Regardless of the reason for these issues, Delta is not living up to the carefully-constructed brand image as an operational rock star over the last couple decades. Though as mentioned this isn’t just about cancellations and IROPS, let’s start with those cancellations first. As usual, I turned to Anuvu for the data.
This is where Delta used to excel the most. It almost never canceled flights back in its heyday, but now it is doing that far more often. Instead of looking at aggregate numbers, I thought it more help to compare to the industry.
Delta Completion Factor vs Industry By Month

Data via Anuvu, Industry includes AA/AS/B6/DL/HA/UA/WN
Remember, a good standard is to try to complete 99 percent of flights or better, so if Delta is consistently up by 1 to 2 points on the industry as it was for years?
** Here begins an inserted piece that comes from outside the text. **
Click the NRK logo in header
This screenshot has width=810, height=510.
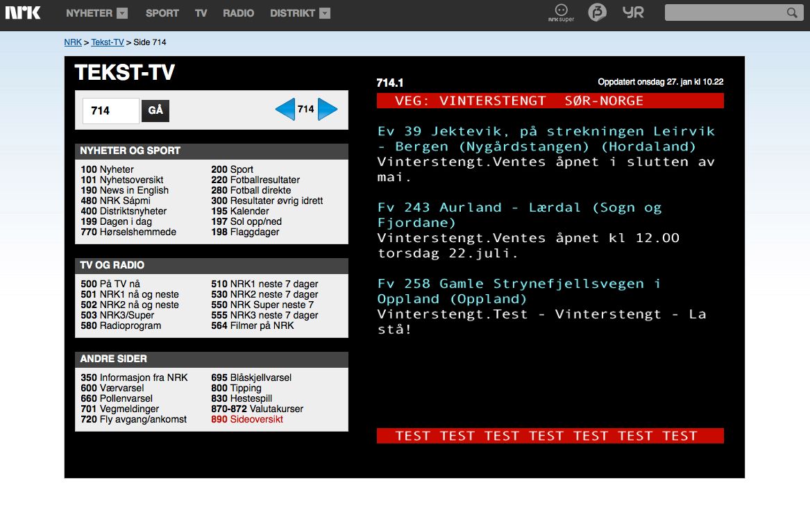point(23,12)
That’s a huge difference. But it has slipped, and this year it has been downright worse than the industry overall in more than one month. Outside of April, it has not been above 99 percent in any single this year.
We’ve talked about why that might be happening, but what about on-time percentage? I don’t like what I see there either. Delta doesn’t seem concerned in its communications, but maybe it shouldn’t be…
Delta A14 % By Month

Data via Anuvu, Industry includes AA/AS/B6/DL/HA/UA/WN
Delta was performing better than industry even until the end of 2024 with just a little hiccup thanks to the Crowdstrike failure at the end of July that year. But then, A14 has continued to trail off. It has rebounded after a pretty bad winter, but it is still below where it has been historically.
One of the big issues here seems to be block time. Delta was known for padding block times to improve performance, and there’s nothing wrong with that as a strategy. It certainly bought the airline massive goodwill. But that seems to have changed, and it just hasn’t given itself the block time it needs to run an on-time airline. Let’s take a look.
Delta B0 % By Month

Data via Anuvu, Industry includes AA/AS/B6/DL/HA/UA/WN
As a reminder, B0 is the percentage of time that a flight operates within the allotted block time. It can run 5 hours late, but if the airline files a schedule that shows gate pushback to gate arrival is 74 minutes and the flight operates in 74 minutes or less? That counts as meeting block time.
In the chart above, you can see a marked fall-off in 2024. Delta must have lowered its block times to try to improve utilization and lower costs, and the result has been performance degradation. It has in some recent months performed worse than the industry overall.
So what is Delta doing? We’ve already talked about pilot hiring which will help bolster the reserves that are needed to cover trips, but the airline is also bulking up in crew scheduling and customer-facing agents so it can better help when things go wrong. It has also been having issues with what it calls “fleet health, so it is working with the maintenance organization to try to fix some of those gaps. There are other moves it can make around the edges as well.
What isn’t clear to me is where Delta wants to be. Is it hoping to get back to the more expensive but more reliable operation it had? Or is it ok being a little lower down the list if it saves the airline some money? Now that Delta has built a brand on operational excellence, it probably has a more complicated decision than others might.